El legado real es la posibilidad de los pueblos de tener libertad para empezar una empresa, hablar por radio, expresar diferencias sin violencia, exigir igualdad, condenar el racismo, viajar, ir al trabajo sin riesgos, y votar por sus gobernantes.

19 de noviembre de 2021 Por: Muni Jensen

Hace treinta años cayó la Unión Soviética. El principio del fin fue en agosto de 1991, cuando un grupo de extremistas, militares y civiles intentaron derrocar a Mikhail Gorbachev, entonces Secretario General del partido comunista que planteaba una agenda reformista. El grupo se opuso a las políticas de apertura implementadas por el presidente y al cambio de rumbo frente al control de los países de Europa del Este. El intento de golpe no fue exitoso, y al final resultó en el colapso del bloque unos meses más tarde, y en la creación de 15 repúblicas. Ese diciembre se celebraron elecciones en Rusia y asumió Boris Yeltsin, otro reformista. El país dio una vuelta, pero nadie adivinó el impacto de esos hechos en el mundo entero.

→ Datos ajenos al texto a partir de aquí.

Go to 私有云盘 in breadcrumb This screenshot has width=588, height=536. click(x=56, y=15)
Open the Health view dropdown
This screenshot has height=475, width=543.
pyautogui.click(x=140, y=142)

Los cambios fueron profundos y duraderos. En primer lugar, se marcó en esa fecha el fin de la Guerra Fría que partió en dos el mundo de la posguerra. La amenaza de un ataque nuclear inminente empezó a ceder, y la geopolítica dio un giro en tierras tan lejanas como Cuba, que se quedó sin dinero y sin padrino. Los países protegidos se vieron obligados a crear un nuevo espacio en el mundo y nuevas propuestas internas. En Europa del Este, recién caído el Muro de Berlín se abrió el abanico político y aparecieron la liberalización económica y la creación de nuevos partidos políticos. En la batalla global entre el comunismo y el capitalismo, ganó el segundo, y la economía de mercado se convirtió en el modelo predominante. La apertura económica generó desconcierto y oportunidades, nuevas industrias y nuevas oportunidades, abundancia y variedad, privatización y prosperidad, sin lograr hasta el día de hoy resolver la inequidad. Todavía es tema de debate político y de batallas electorales.

De un mundo bipolar, nació la hegemonía de Estados Unidos como único poder. El modelo americano con sus marcas y su expansiva oferta se volvió predominante. No en vano el McDonald’s de Moscú también cumple treinta años en estos días. A pesar de los aspectos disfuncionales del sistema, los principios de propiedad privada, libertad de expresión y apertura ideológica, mil veces preferibles a la alternativa de censura y hermetismo, se convirtieron en la norma a seguir. El poder absoluto de EE.UU. duró varios años, hasta una China expansionista y Rusia reencauchada.

El colapso soviético significó el fin de un imperio y la fractura de una plataforma política. De esas cenizas apareció la figura de Vladímir Putin, empeñado en recuperar la grandeza de su pueblo. Su mandato de veinte años está construido sobre la gloria del pasado, y su modelo de gobierno oportunista y represivo ha logrado mantener el poder político y militar al tiempo que su economía se desmorona. Mediante alianzas oportunistas con China, acercamientos estratégicos con Europa, conquistas territoriales como Crimea, e incluso más ambiciosas en el Ártico y en el espacio, ha mantenido el espejismo. El poderoso aparato de ciberespionaje lo mantiene como una de las principales amenazas para occidente. La autocracia le permite silenciar a sus detractores. La Rusia derrotada es más débil, pero cada vez más peligrosa.

Mirar atrás treinta años es útil para ganar perspectiva. Para empezar, una generación de votantes alrededor del mundo no recuerda la Guerra Fría, ni la caída del muro de Berlín ni la Cortina de Hierro. Hoy el comunismo es palabra de moda, tanto como las camisetas del Ché. En Rusia no hay prensa libre ni espacio para la oposición, ni elecciones ni siquiera partidos. El legado real sería la posibilidad de los pueblos de tener libertad para empezar una empresa, hablar por radio, expresar diferencias sin violencia, exigir igualdad, condenar el racismo, viajar, ir al trabajo sin riesgos, y votar por sus gobernantes.